I guess the disk is probably stripped down and it doesn't contain even a toolchain (the compiler plus a few basic tools -just like "make"- that you will need to compile any software).

Provided that kaspersky doesn't provide a proper "source" livecd that you can modify you are probably better starting from scratch. Gentoo provides a tool called "Catalyst" aimed to create Gentoo-based livecds.

evilgoat 10-21-2010 02:58 PM

no, there's no toolchain (didn't know it was called that) also the file system is read only, i'm guessing by design. problem with starting from scratch tho is that i don't think they have the version of kaspersky that is in the live cd available anywhere else. i mean, i know there is a version that runs under linux but as far as i know that one is targeted at linux systems and viruses, trojans, worsm etc that might affect linux systems, the one on the live cd works under linux but is targeted at windows systems.
wonder if there's any way of extracting the files that make the program up and then try to re-deploy them in a custom linux build, gentoo for compatibility since they would already be compiled. anyways, that far surpasses my linux knowledge, also i could just make a suggestion on the kaspersky forums, who knows, they might take it into consideration for future builds.

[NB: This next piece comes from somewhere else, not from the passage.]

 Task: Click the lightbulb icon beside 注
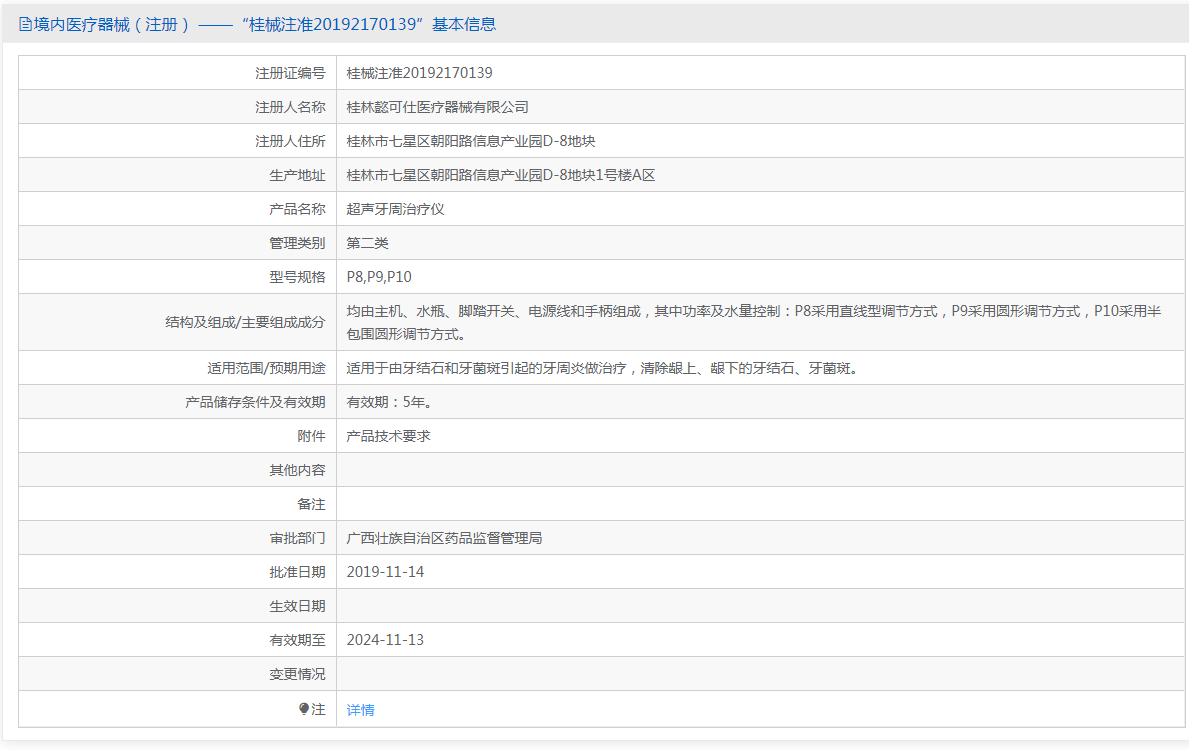click(304, 709)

i92guboj 10-22-2010 02:16 AM

Quote:

Originally Posted by evilgoat (Post 4135133)
no, there's no toolchain (didn't know it was called that) also the file system is read only, i'm guessing by design. problem with starting from scratch tho is that i don't think they have the version of kaspersky that is in the live cd available anywhere else. i mean, i know there is a version that runs under linux but as far as i know that one is targeted at linux systems and viruses, trojans, worsm etc that might affect linux systems, the one on the live cd works under linux but is targeted at windows systems.

That'd be quite strange. An AV/heuristic engine is just a program that searches for patterns, it (the algorithm) shouldn't really depend on a concrete OS. As for the virus database, well, it would be strange as well that it's aimed to a concrete OS. After all, there's really not a big number of viruses that target Linux... So, no matter what AV software you use, and it doesn't matter the OS you use either. Most of the virus in its database will always be viruses for Windows, because 99% of the Viruses in the world are targeted against that concrete OS.

As an example, ClamAV (the most famous Linux AV software) is often used in Linux servers as a way to clean mails that are targeted to Windows machines.